What you are asked to do - From the line with "Where should I click to: Click the small" down to the final line of the records below, retype everything exactly and leave out the rest.
** Record excerpts follows **
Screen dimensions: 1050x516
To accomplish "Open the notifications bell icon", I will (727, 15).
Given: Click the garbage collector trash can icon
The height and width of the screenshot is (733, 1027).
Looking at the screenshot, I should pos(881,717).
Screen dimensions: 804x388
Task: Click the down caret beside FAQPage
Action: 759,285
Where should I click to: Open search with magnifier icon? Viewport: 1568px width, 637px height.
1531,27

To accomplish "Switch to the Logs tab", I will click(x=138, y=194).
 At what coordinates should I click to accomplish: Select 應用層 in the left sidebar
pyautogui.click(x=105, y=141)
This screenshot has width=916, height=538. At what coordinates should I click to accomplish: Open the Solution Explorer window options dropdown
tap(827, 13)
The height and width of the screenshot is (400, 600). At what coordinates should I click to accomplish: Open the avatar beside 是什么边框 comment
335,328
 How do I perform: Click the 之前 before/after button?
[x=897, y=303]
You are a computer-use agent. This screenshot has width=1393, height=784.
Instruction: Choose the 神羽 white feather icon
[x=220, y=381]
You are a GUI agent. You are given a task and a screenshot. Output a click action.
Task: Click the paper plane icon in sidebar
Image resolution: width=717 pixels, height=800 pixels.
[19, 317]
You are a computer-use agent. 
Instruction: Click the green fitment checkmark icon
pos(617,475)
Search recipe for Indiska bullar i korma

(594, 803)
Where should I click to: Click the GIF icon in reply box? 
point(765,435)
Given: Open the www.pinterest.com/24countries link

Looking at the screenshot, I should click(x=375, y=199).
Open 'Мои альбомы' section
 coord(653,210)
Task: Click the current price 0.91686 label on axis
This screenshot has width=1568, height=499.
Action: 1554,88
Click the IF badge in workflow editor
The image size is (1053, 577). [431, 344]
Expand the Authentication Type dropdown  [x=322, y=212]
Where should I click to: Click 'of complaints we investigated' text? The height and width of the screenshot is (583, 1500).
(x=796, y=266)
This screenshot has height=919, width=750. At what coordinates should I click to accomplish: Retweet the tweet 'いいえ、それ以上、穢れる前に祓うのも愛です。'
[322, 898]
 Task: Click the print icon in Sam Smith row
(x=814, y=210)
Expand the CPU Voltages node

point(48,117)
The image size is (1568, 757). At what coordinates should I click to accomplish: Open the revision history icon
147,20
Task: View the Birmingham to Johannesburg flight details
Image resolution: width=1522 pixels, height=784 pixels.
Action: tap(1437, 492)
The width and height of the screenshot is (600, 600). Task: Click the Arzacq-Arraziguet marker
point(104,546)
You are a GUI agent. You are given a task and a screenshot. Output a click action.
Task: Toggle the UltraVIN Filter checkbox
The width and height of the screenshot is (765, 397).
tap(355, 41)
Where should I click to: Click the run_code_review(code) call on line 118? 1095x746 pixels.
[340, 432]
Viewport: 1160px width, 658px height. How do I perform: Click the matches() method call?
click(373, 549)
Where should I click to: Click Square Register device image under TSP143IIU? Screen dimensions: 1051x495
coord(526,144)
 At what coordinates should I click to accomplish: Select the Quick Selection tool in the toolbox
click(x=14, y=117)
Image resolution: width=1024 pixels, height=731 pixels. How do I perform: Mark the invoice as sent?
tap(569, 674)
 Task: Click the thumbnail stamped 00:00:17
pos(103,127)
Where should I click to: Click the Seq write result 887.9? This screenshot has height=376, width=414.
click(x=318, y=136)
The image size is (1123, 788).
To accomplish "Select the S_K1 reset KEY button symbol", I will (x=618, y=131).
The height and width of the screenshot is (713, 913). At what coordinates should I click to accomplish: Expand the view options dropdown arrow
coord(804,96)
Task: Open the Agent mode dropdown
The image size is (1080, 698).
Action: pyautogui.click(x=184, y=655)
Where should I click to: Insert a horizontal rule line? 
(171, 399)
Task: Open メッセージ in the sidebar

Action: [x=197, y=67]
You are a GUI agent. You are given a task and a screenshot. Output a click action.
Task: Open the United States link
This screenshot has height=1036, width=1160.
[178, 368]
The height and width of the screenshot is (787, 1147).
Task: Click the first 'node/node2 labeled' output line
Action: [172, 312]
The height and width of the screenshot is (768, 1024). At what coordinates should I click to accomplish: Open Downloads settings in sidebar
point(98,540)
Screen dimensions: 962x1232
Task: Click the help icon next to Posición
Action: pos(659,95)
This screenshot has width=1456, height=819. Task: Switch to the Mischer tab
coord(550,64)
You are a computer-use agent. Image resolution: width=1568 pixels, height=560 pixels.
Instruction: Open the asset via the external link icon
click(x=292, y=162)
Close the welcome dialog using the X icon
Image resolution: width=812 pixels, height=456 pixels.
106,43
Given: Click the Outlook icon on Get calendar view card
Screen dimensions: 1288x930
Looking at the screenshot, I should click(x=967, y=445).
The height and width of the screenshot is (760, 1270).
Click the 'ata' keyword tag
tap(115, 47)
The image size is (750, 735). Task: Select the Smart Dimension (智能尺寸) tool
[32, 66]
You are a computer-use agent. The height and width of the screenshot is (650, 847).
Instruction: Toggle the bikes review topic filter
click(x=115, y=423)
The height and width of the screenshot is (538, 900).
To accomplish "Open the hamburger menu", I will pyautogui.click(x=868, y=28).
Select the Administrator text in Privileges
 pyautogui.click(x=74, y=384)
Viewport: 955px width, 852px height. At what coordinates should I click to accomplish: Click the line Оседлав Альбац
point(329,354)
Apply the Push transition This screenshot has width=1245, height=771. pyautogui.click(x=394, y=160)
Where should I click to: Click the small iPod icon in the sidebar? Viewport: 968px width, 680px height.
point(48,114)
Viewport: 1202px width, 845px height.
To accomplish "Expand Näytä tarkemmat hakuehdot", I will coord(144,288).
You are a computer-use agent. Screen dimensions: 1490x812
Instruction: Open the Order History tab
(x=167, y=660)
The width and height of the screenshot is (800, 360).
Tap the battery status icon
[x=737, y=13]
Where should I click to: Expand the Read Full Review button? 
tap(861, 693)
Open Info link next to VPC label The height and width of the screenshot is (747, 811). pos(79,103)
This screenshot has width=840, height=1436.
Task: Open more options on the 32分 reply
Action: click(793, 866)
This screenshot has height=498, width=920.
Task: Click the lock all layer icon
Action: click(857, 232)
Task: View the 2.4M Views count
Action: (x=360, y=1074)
** End of Record excerpts **
Reply -
Where should I click to: Click the small iPod icon in the sidebar? Viewport: 968px width, 680px height.
point(48,114)
Viewport: 1202px width, 845px height.
To accomplish "Expand Näytä tarkemmat hakuehdot", I will coord(144,288).
You are a computer-use agent. Screen dimensions: 1490x812
Instruction: Open the Order History tab
(x=167, y=660)
The width and height of the screenshot is (800, 360).
Tap the battery status icon
[x=737, y=13]
Where should I click to: Expand the Read Full Review button? 
tap(861, 693)
Open Info link next to VPC label The height and width of the screenshot is (747, 811). pos(79,103)
This screenshot has width=840, height=1436.
Task: Open more options on the 32分 reply
Action: click(793, 866)
This screenshot has height=498, width=920.
Task: Click the lock all layer icon
Action: click(857, 232)
Task: View the 2.4M Views count
Action: (x=360, y=1074)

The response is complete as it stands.